* What is required *
Retype the records below from their first line through the line containing "Given: Click the 0.001 result value", and include nothing else.

* Given data *
********

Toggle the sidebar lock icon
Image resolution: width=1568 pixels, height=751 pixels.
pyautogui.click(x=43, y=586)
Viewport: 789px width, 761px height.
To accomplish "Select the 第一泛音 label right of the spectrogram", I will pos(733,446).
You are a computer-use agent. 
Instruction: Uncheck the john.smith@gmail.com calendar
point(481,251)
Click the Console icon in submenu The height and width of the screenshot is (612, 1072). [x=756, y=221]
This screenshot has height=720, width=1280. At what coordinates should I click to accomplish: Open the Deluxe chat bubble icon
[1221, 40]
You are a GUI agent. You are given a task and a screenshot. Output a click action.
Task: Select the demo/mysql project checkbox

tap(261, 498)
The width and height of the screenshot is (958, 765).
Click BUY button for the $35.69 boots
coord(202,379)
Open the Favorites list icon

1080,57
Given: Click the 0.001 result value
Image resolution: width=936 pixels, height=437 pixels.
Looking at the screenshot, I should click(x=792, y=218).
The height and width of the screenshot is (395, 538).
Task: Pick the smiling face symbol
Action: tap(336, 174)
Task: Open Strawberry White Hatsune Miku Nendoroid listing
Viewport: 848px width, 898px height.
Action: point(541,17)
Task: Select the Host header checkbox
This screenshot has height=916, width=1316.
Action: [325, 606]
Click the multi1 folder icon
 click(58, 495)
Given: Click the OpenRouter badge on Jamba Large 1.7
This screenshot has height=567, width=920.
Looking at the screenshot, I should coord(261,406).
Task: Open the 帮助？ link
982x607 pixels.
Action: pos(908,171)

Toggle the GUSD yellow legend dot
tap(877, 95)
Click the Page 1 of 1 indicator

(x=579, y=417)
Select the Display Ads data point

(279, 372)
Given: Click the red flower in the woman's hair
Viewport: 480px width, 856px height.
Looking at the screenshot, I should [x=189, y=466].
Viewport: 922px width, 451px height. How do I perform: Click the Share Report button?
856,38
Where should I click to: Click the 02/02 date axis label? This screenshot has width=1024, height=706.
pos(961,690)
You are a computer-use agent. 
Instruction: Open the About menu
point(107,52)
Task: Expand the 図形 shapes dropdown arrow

********

* Solution for this exercise *
Toggle the sidebar lock icon
Image resolution: width=1568 pixels, height=751 pixels.
pyautogui.click(x=43, y=586)
Viewport: 789px width, 761px height.
To accomplish "Select the 第一泛音 label right of the spectrogram", I will pos(733,446).
You are a computer-use agent. 
Instruction: Uncheck the john.smith@gmail.com calendar
point(481,251)
Click the Console icon in submenu The height and width of the screenshot is (612, 1072). [x=756, y=221]
This screenshot has height=720, width=1280. At what coordinates should I click to accomplish: Open the Deluxe chat bubble icon
[1221, 40]
You are a GUI agent. You are given a task and a screenshot. Output a click action.
Task: Select the demo/mysql project checkbox

tap(261, 498)
The width and height of the screenshot is (958, 765).
Click BUY button for the $35.69 boots
coord(202,379)
Open the Favorites list icon

1080,57
Given: Click the 0.001 result value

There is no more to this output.